Au sein de l'Assemblée législative plurinationale bicamérale (ALP), le MAS pourrait avoir retrouvé la majorité des deux tiers qu'il avait obtenue en 2009. Lorsque les sièges plurinominaux (basés sur la représentation proportionnelle des partis ayant 3 % ou plus des voix nationales — voir note 1 ) sont attribués, le MAS obtiendrait probablement 113 des 166 sièges, soit 25 des 36 sénateurs et 88 des 130 députés, soit 68% du total. Cela signifierait que le MAS pourrait modifier unilatéralement la Constitution bolivienne, ce qui nécessite un vote à la majorité des deux tiers.
À l'heure actuelle, la Constitution interdit toute réélection d'Evo Morales. Mais un amendement pourrait permettre à Evo Morales de se représenter en 2019, comme l'espèrent ardemment de nombreux partisans du MAS. Quoi qu'il en soit, en tant que premier président autochtone du pays, il est sur le point de devenir le dirigeant le plus ancien de la Bolivie dans un pays célèbre pour son passé putschiste.
Près de la moitié des membres de l'ALP seront désormais des femmes, car la nouvelle Constitution exige que chaque liste de parti inclue la parité hommes-femmes.
Parmi les quatre principaux partis d'opposition, tous à droite du MAS, le plus grand nombre de voix est allé à l'Unité démocratique (UD), une coalition de partis dirigée par l'homme d'affaires millionnaire Samuel Doria Medina et Ruben Costas, gouverneur du département de Santa Cruz. Doria Medina, ancien ministre chargé de nombreuses privatisations dans les précédents gouvernements néolibéraux, a fait fortune dans la production de ciment et est également le propriétaire bolivien de la chaîne Burger King. Costas était l’un des dirigeants de l’insurrection ratée de 2008.
L'UD a obtenu environ 25 % des voix, bien plus que les 18 % enregistrés lors des sondages d'opinion pré-électoraux. Il était suivi par les chrétiens-démocrates dirigés par l'ancien président conservateur Jorge « Tuto » Quiroga, avec environ 9 %. Loin derrière se trouvaient le Movimiento Sin Miedo (le Mouvement sans peur) dirigé par l'ancien maire de La Paz, Juan del Granado, et le Partido Verde (Verts), dirigé par Fernando Vargas, un leader indigène des basses terres de la marche TIPNIS de 2011. Avec moins de 3% chacun, ces deux derniers partis risquent de perdre leur statut officiel selon la loi électorale bolivienne.
Près de trois millions de Boliviens vivent à l’étranger, principalement en Argentine et au Brésil voisins, ainsi qu’en Espagne et aux États-Unis. Lors de ces élections, ces exilés économiques avaient le droit de vote et, dans les 33 pays où cela était possible, le vote à l'étranger a été largement en faveur du MAS, qui a obtenu 72 %. L'année dernière a été la première depuis de nombreuses années au cours de laquelle davantage de Boliviens sont retournés s'installer dans le pays que sont partis chercher du travail ailleurs, ce qui reflète la relative prospérité dont jouit le pays sous le gouvernement Morales.

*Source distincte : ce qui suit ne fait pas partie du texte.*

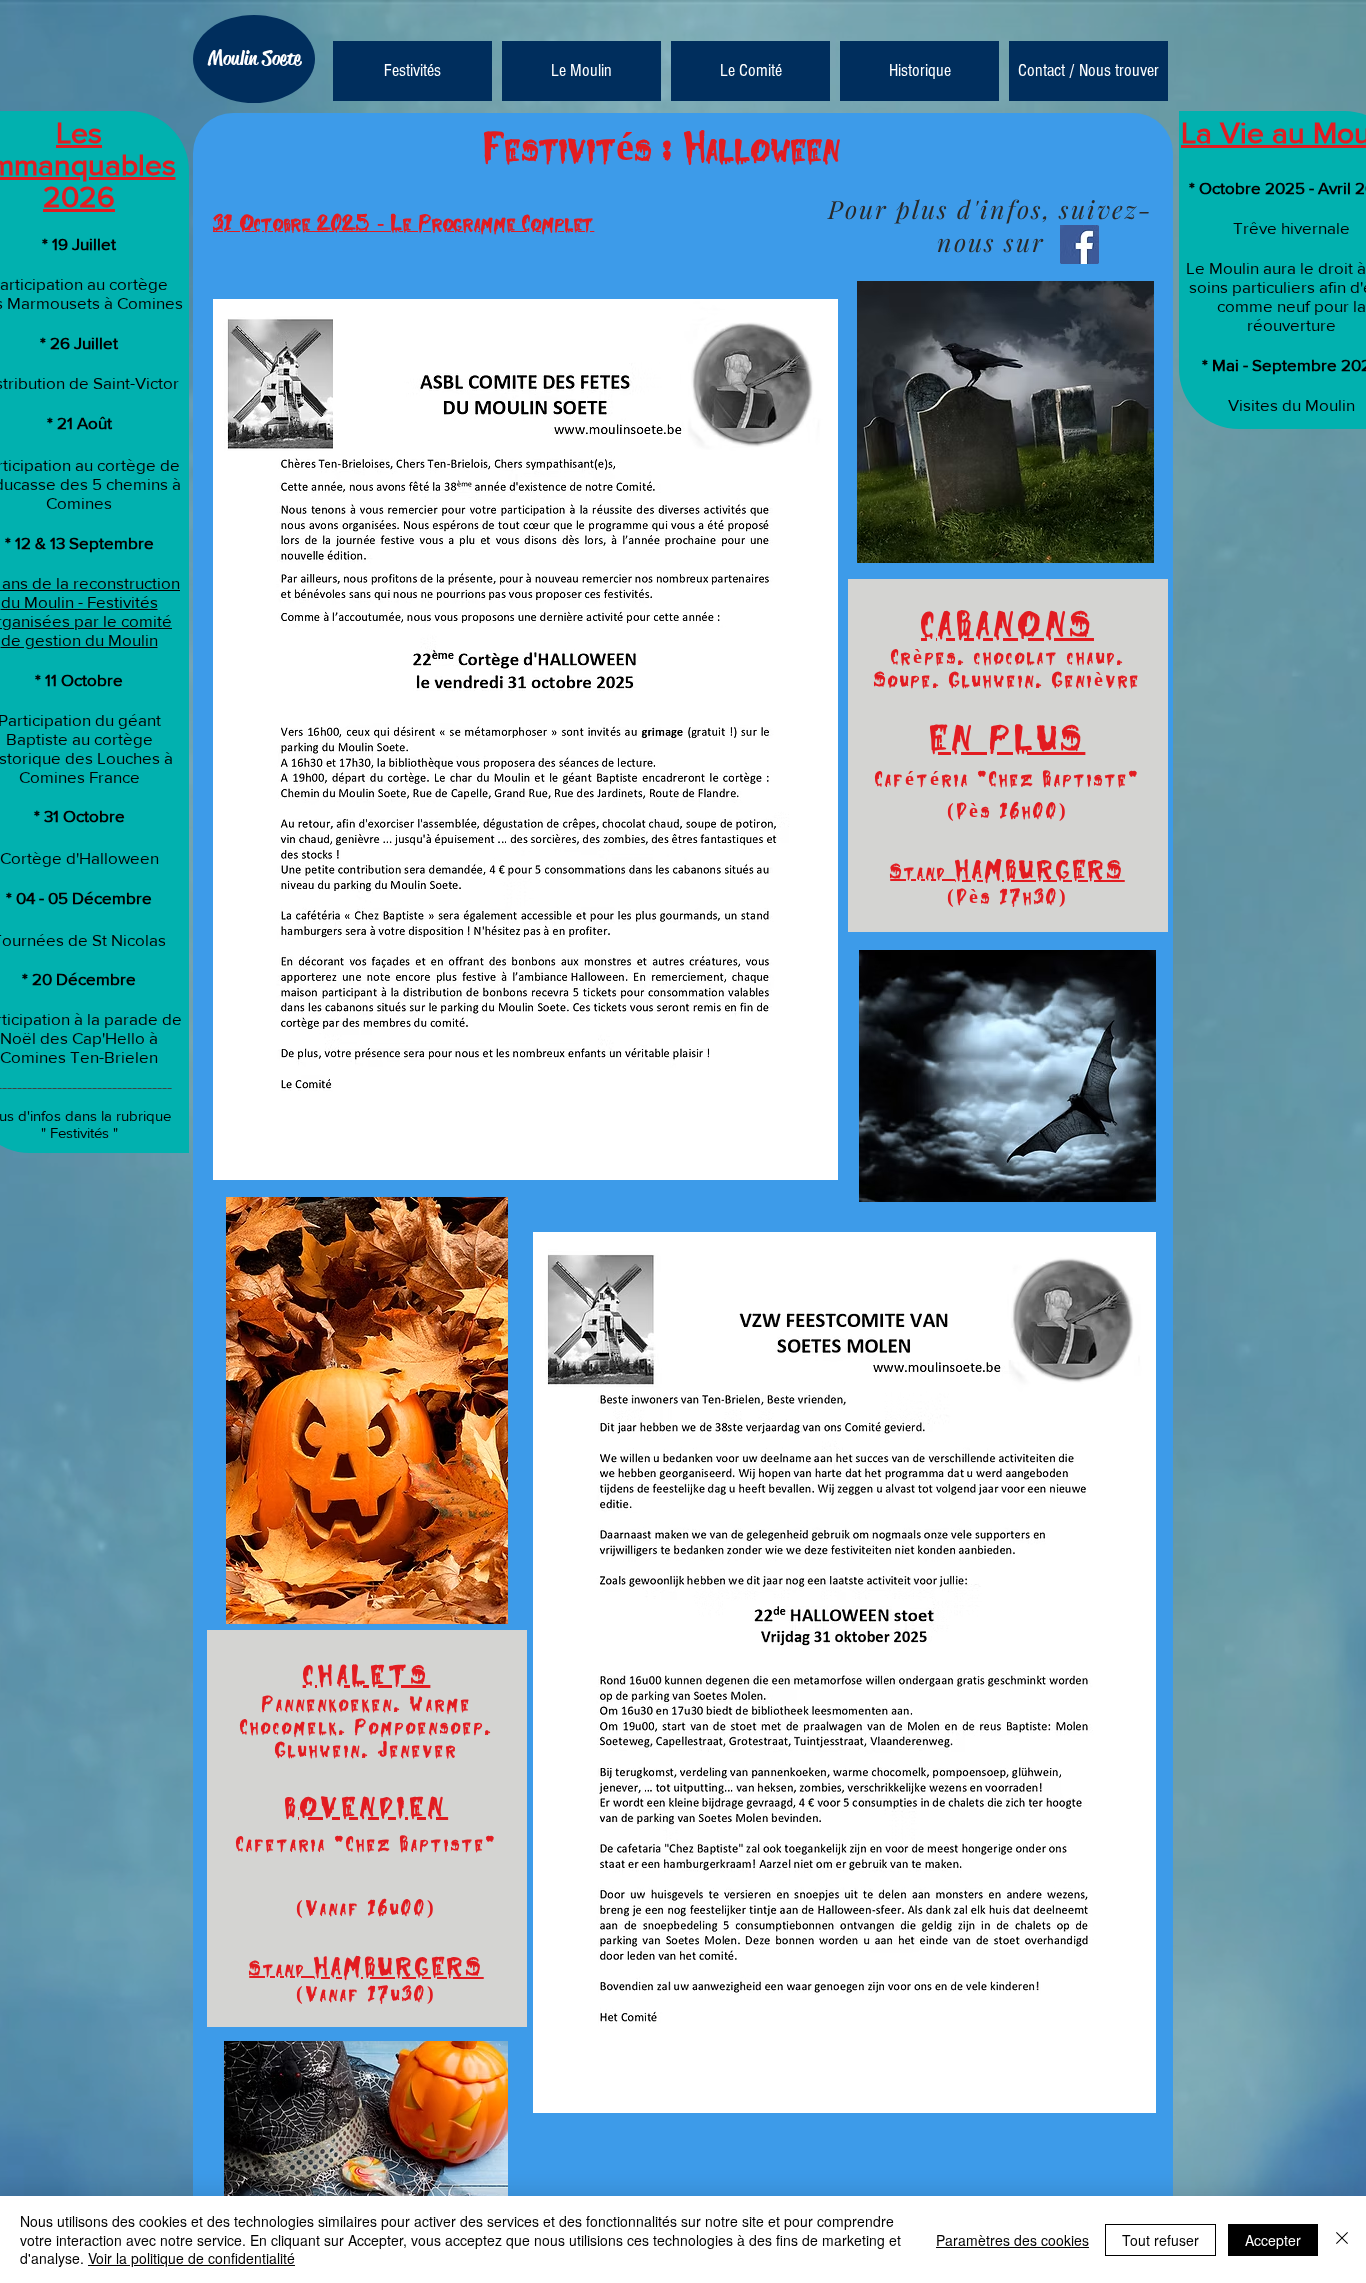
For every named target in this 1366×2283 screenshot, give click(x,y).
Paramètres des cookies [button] (1012, 2240)
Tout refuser (1160, 2240)
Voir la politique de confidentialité (191, 2258)
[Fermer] (1342, 2239)
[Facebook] (1079, 244)
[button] (581, 71)
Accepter (1273, 2240)
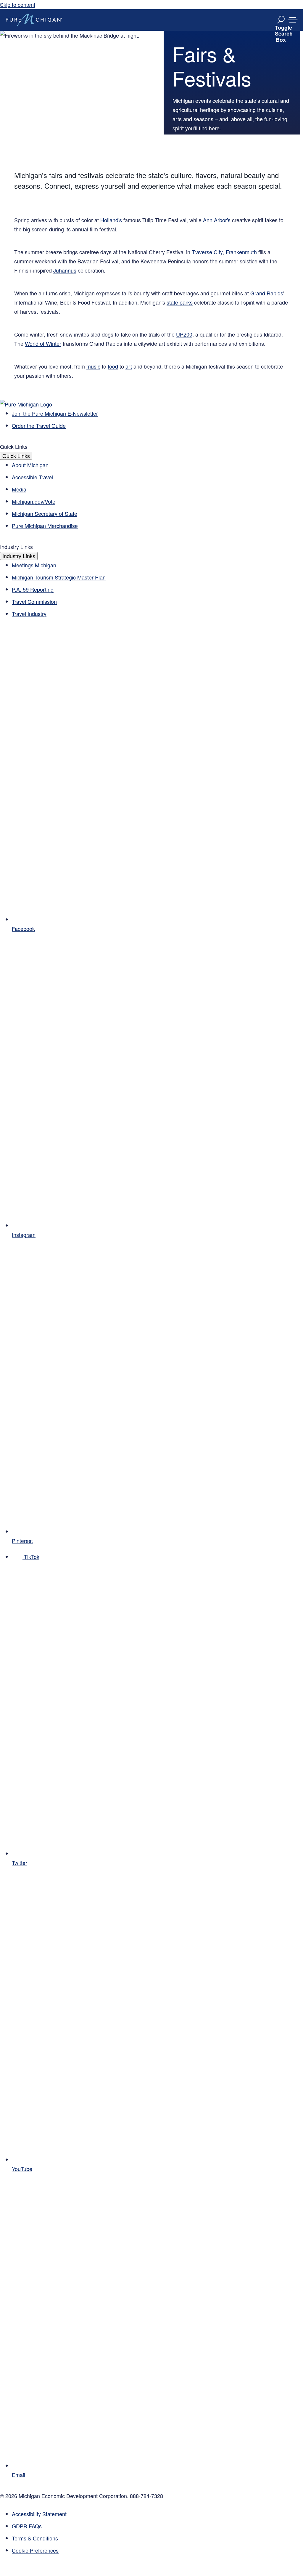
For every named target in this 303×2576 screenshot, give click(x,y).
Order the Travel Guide (39, 425)
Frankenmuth (241, 252)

Le MAS présente son agenda pour son prochain mandat
Le MAS s’est appuyé sur son bilan bien connu de progrès impressionnants en matière de politique sociale et d’amélioration du niveau de vie, promettant la même chose avec un changement dans le prochain mandat vers une plus grande importance accordée au développement économique pour renforcer la souveraineté bolivienne.
Sous Morales, écrit Blogueur de la NACLA Émilie Achtenberg,
« La Bolivie a connu une prospérité économique sans précédent, dont les bénéfices ont été largement redistribués à la majorité pauvre et autochtone du pays. La politique économique menée par l'État de Morales, mettant l'accent sur la renationalisation des secteurs stratégiques cédés par les gouvernements néolibéraux précédents (notamment les hydrocarbures, les télécommunications, l'électricité et certaines mines), a considérablement augmenté les revenus destinés aux travaux publics, à l'amélioration des infrastructures, aux dépenses sociales et aux avantages économiques. .
« Alors que le PIB de la Bolivie a presque triplé depuis 2005, lorsque Morales a été élu pour la première fois, le salaire minimum – en hausse de 20 % l'année dernière seulement – a augmenté à peu près au même rythme. La population vivant dans l’extrême pauvreté (avec moins de 1.25 dollar par jour) a diminué de 32 %, soit la plus forte réduction en Amérique latine.
« Les programmes populaires de transferts monétaires du gouvernement en faveur des personnes âgées, des écoliers et des femmes enceintes ont réduit les inégalités de revenus et la mortalité infantile, tout en augmentant les taux de fréquentation scolaire et d'obtention du diplôme d'études secondaires. En bref, les politiques économiques et redistributives de Morales ont considérablement amélioré le niveau de vie des Boliviens moyens...."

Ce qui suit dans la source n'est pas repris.